Given passage |

In [4]:
import pandas as pd
from sklearn.preprocessing import LabelEncoder, StandardScaler
import joblib

# Load the trained model
model_filename = 'trained_model.joblib'
model = joblib.load(model_filename)

# Load and preprocess new data
new_data = pd.read_csv('user_data.csv')  # Replace with the path to your new data CSV file
names = new_data['Full Name']  # Store the names for printing later
polling_stations = new_data['Polling Station']  # Store the polling stations for printing
new_data = new_data.drop(["Full Name", "Email", "DOB", "Position Type"], axis=1)  # Remove 'Position Type'
new_data['Experience'] = new_data['Experience'].str.replace(' years', '').astype(int)
new_data['Current Salary'] = new_data['Current Salary'].str.replace('[$,]', '', regex=True).astype(float)

label_encoder = LabelEncoder()
categorical_columns = ["Education Level", "Gender", "Current City", "Province", "District", "Polling Division", "Polling Station", "Current Position of the Job", "Name of the Institute","FamName","FamPollingStation"]

for column in categorical_columns:
    new_data[column] = label_encoder.fit_transform(new_data[column])

# Load the trained scaler
scaler = joblib.load('scaler.joblib')

# Scale new data
new_data_scaled = scaler.transform(new_data)

label_encoder_filename = 'label_encoder.joblib'
joblib.dump(label_encoder, label_encoder_filename)

# Make predictions
new_predictions = model.predict(new_data_scaled)

# Define a dictionary to map position codes to position names
position_names = {
    0: 'Clerk',
    1: 'Junior Polling Officer',
    2: 'Senior Polling Officer'
}

# Keep track of the best predictions
best_predictions = {position: [] for position in position_names.values()}

# Determine the best predictions for each position
for name, prediction, gender, polling_station in zip(names, new_predictions, new_data['Gender'], polling_stations):
    position_name = position_names[prediction]
    
    # Exclude females from being predicted as Senior Polling Officers
    if position_name == 'Senior Polling Officer' and gender == 'Female':
        position_name = 'Junior Polling Officer'
        
    if position_name == 'Clerk':
        best_predictions[position_name].append((name, polling_station))

Data provided |
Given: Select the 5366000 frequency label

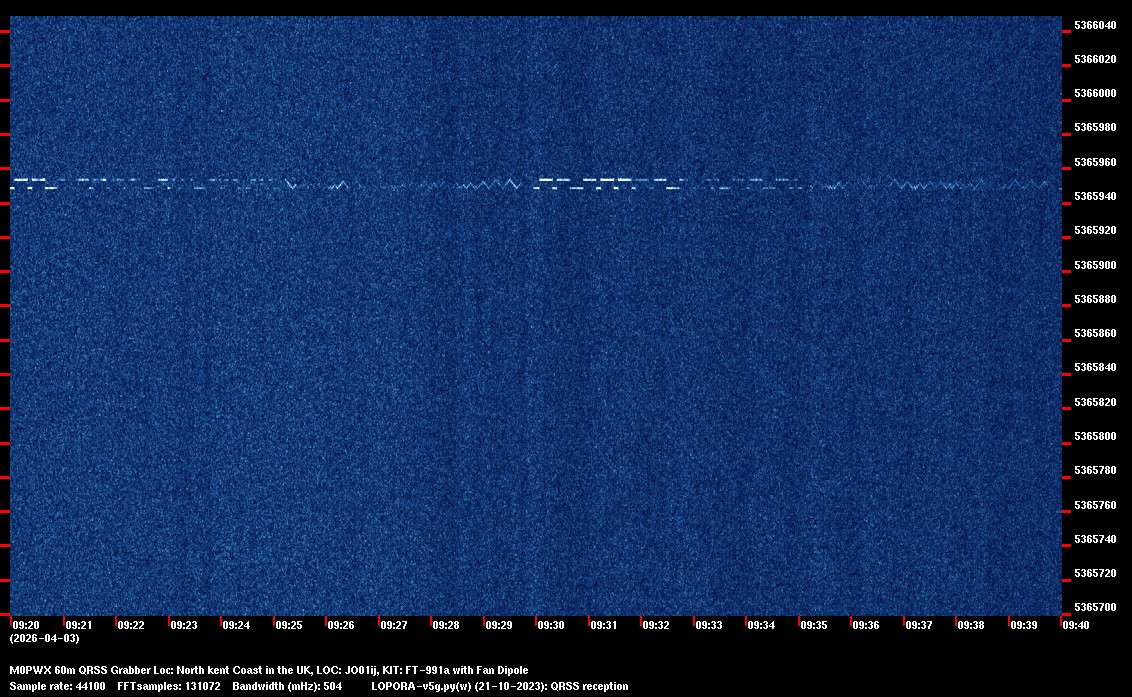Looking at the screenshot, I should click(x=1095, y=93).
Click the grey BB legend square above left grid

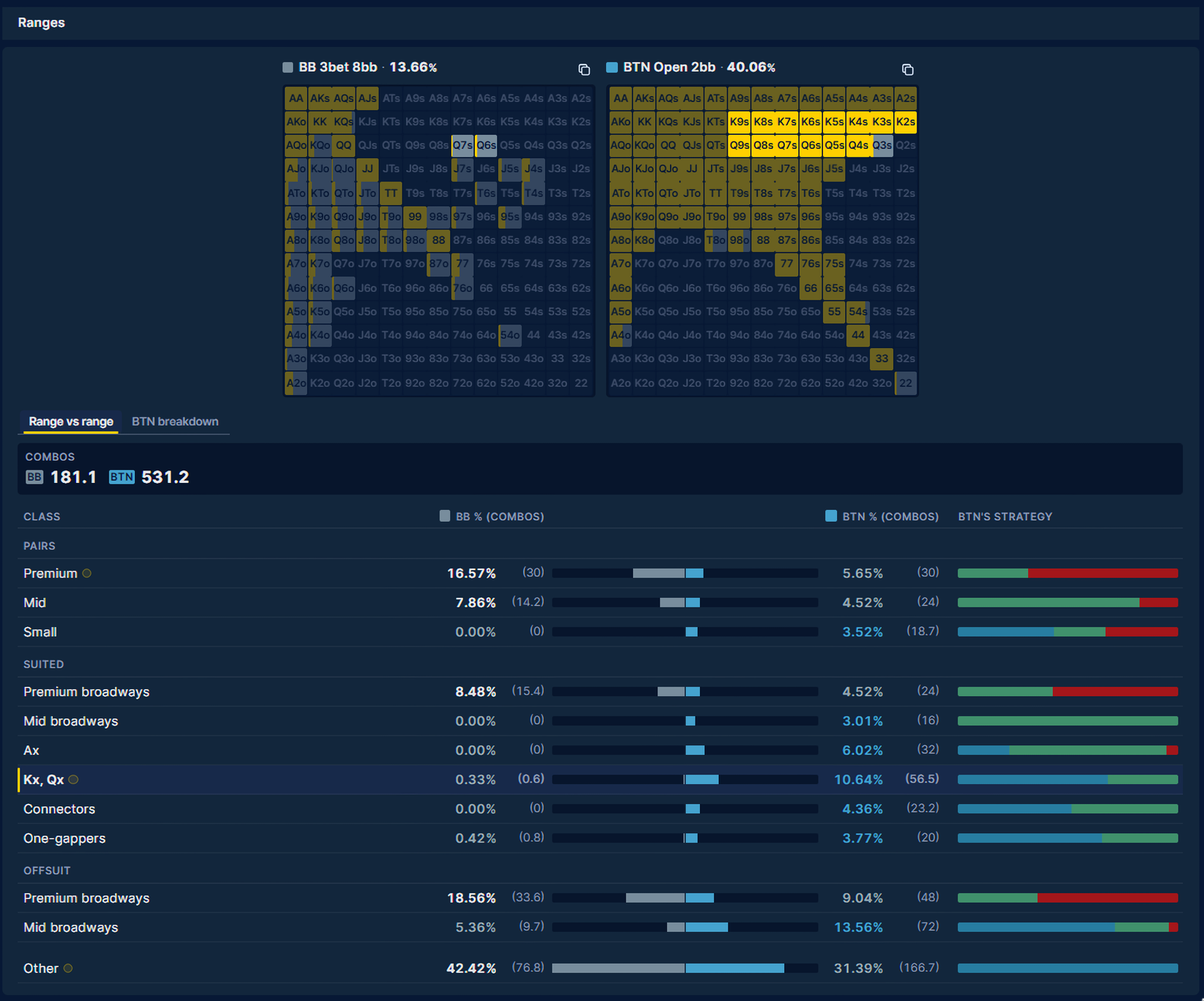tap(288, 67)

Requirement | Reproduce the polling-officer prediction script above word for word, with every line included.

Complete answer |
In [4]:
import pandas as pd
from sklearn.preprocessing import LabelEncoder, StandardScaler
import joblib

# Load the trained model
model_filename = 'trained_model.joblib'
model = joblib.load(model_filename)

# Load and preprocess new data
new_data = pd.read_csv('user_data.csv')  # Replace with the path to your new data CSV file
names = new_data['Full Name']  # Store the names for printing later
polling_stations = new_data['Polling Station']  # Store the polling stations for printing
new_data = new_data.drop(["Full Name", "Email", "DOB", "Position Type"], axis=1)  # Remove 'Position Type'
new_data['Experience'] = new_data['Experience'].str.replace(' years', '').astype(int)
new_data['Current Salary'] = new_data['Current Salary'].str.replace('[$,]', '', regex=True).astype(float)

label_encoder = LabelEncoder()
categorical_columns = ["Education Level", "Gender", "Current City", "Province", "District", "Polling Division", "Polling Station", "Current Position of the Job", "Name of the Institute","FamName","FamPollingStation"]

for column in categorical_columns:
    new_data[column] = label_encoder.fit_transform(new_data[column])

# Load the trained scaler
scaler = joblib.load('scaler.joblib')

# Scale new data
new_data_scaled = scaler.transform(new_data)

label_encoder_filename = 'label_encoder.joblib'
joblib.dump(label_encoder, label_encoder_filename)

# Make predictions
new_predictions = model.predict(new_data_scaled)

# Define a dictionary to map position codes to position names
position_names = {
    0: 'Clerk',
    1: 'Junior Polling Officer',
    2: 'Senior Polling Officer'
}

# Keep track of the best predictions
best_predictions = {position: [] for position in position_names.values()}

# Determine the best predictions for each position
for name, prediction, gender, polling_station in zip(names, new_predictions, new_data['Gender'], polling_stations):
    position_name = position_names[prediction]
    
    # Exclude females from being predicted as Senior Polling Officers
    if position_name == 'Senior Polling Officer' and gender == 'Female':
        position_name = 'Junior Polling Officer'
        
    if position_name == 'Clerk':
        best_predictions[position_name].append((name, polling_station))